# EXERCISE GOAL
Reproduce the following records word for word, leaving out the pictures.

--- GIVEN ENTRIES ---

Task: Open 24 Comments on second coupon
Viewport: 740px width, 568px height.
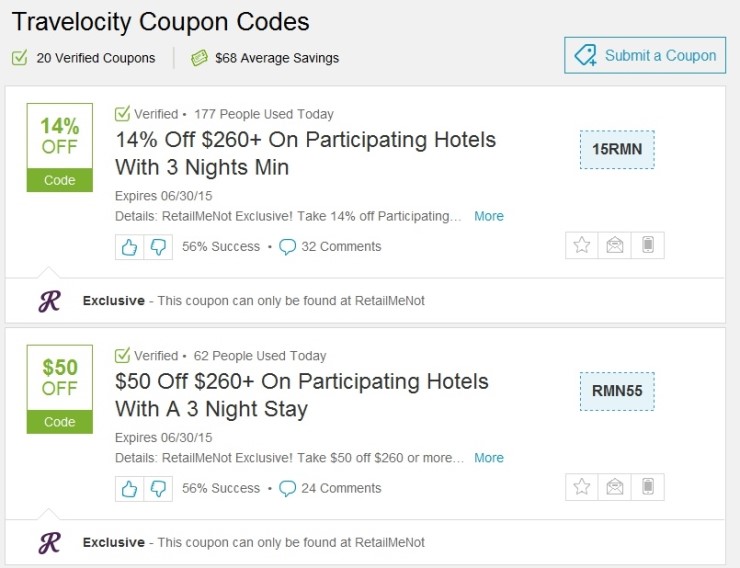Action: 330,488
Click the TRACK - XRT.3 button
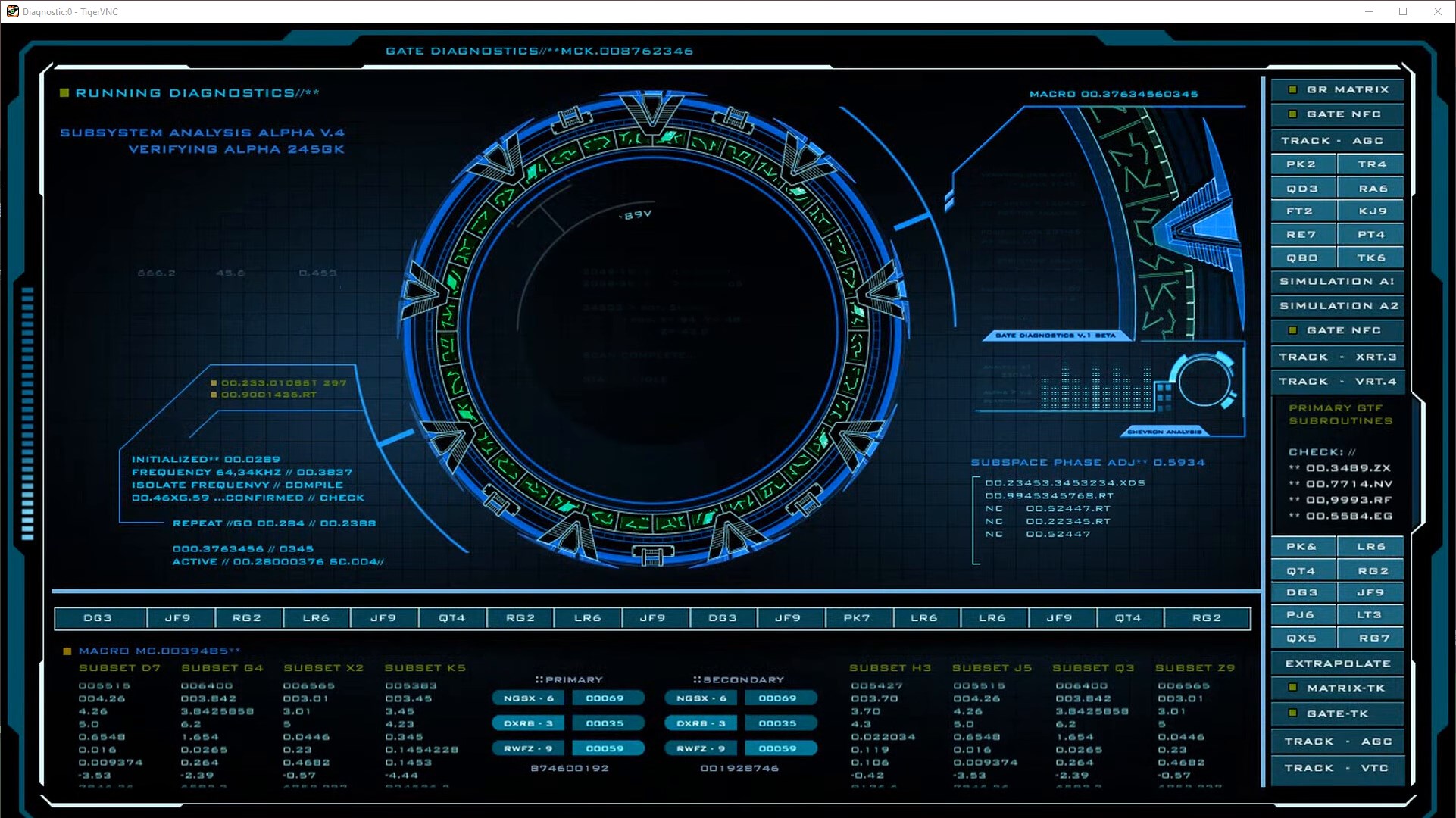The width and height of the screenshot is (1456, 818). (1337, 357)
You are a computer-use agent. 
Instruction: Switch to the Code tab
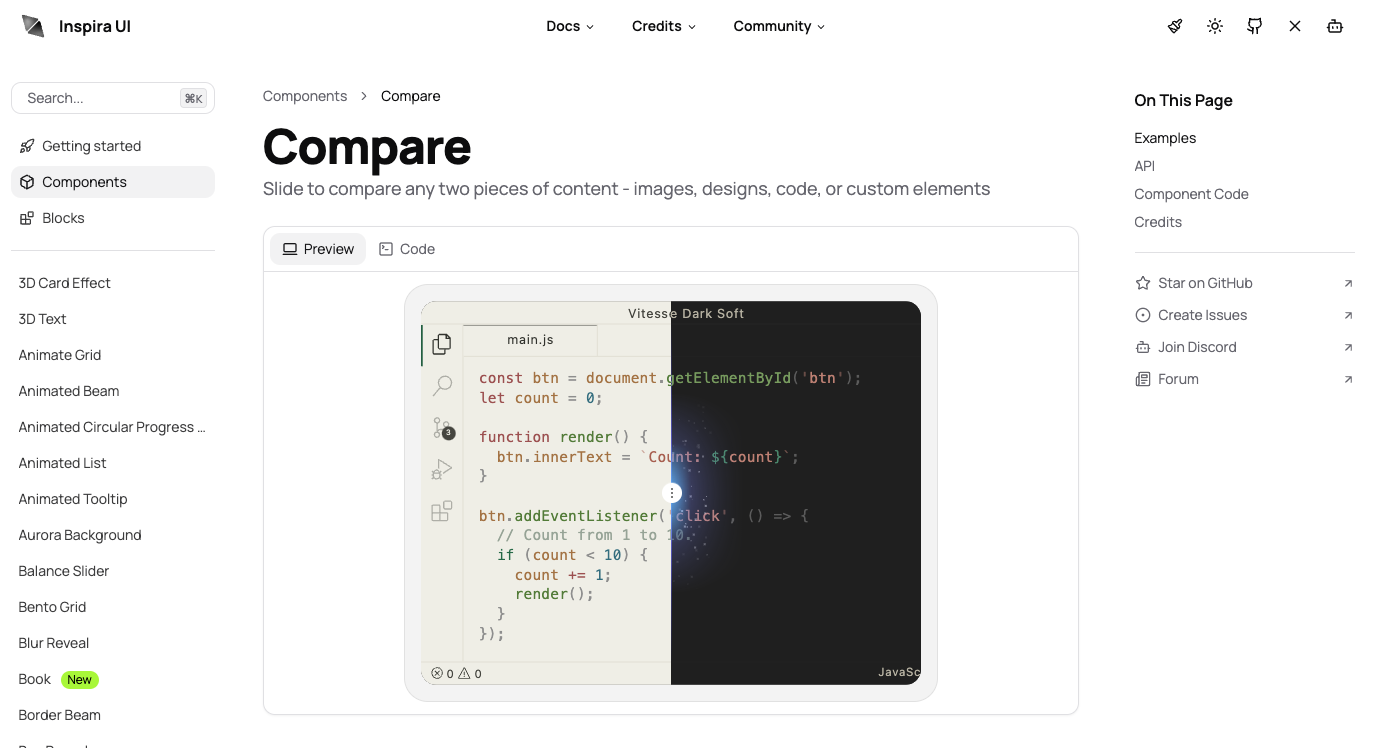click(407, 249)
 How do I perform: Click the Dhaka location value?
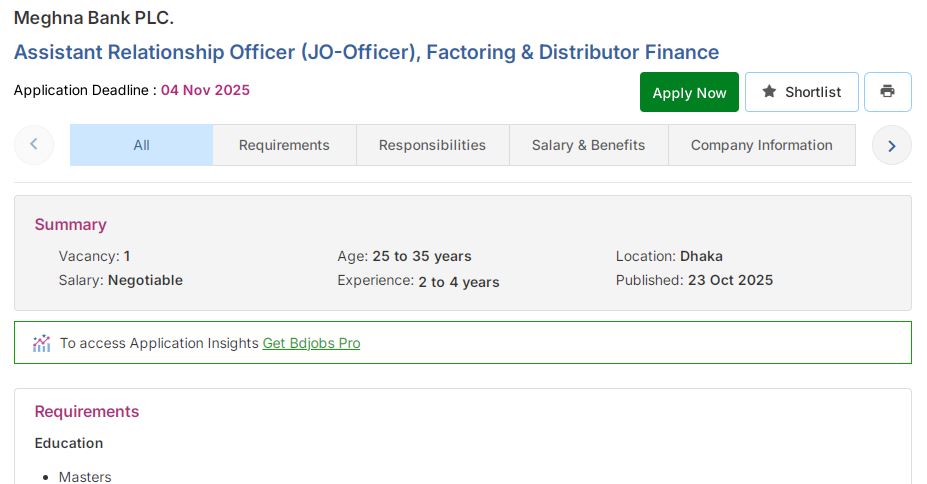click(x=701, y=256)
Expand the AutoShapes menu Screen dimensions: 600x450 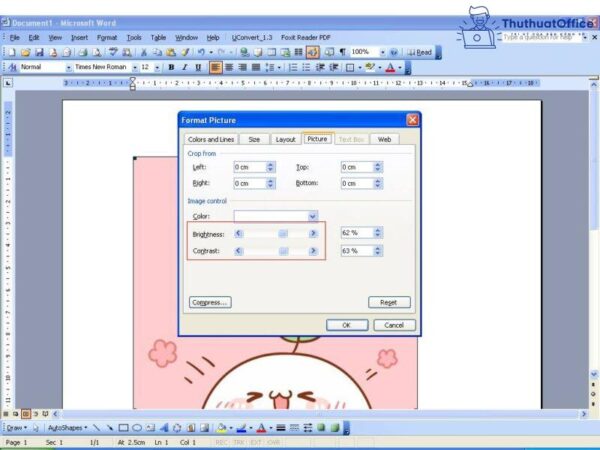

---

# EXPECTED ANSWER
Task: Open 24 Comments on second coupon
Viewport: 740px width, 568px height.
Action: 330,488
Click the TRACK - XRT.3 button
The width and height of the screenshot is (1456, 818). (1337, 357)
You are a computer-use agent. 
Instruction: Switch to the Code tab
click(407, 249)
 How do I perform: Click the Dhaka location value?
click(x=701, y=256)
Expand the AutoShapes menu Screen dimensions: 600x450 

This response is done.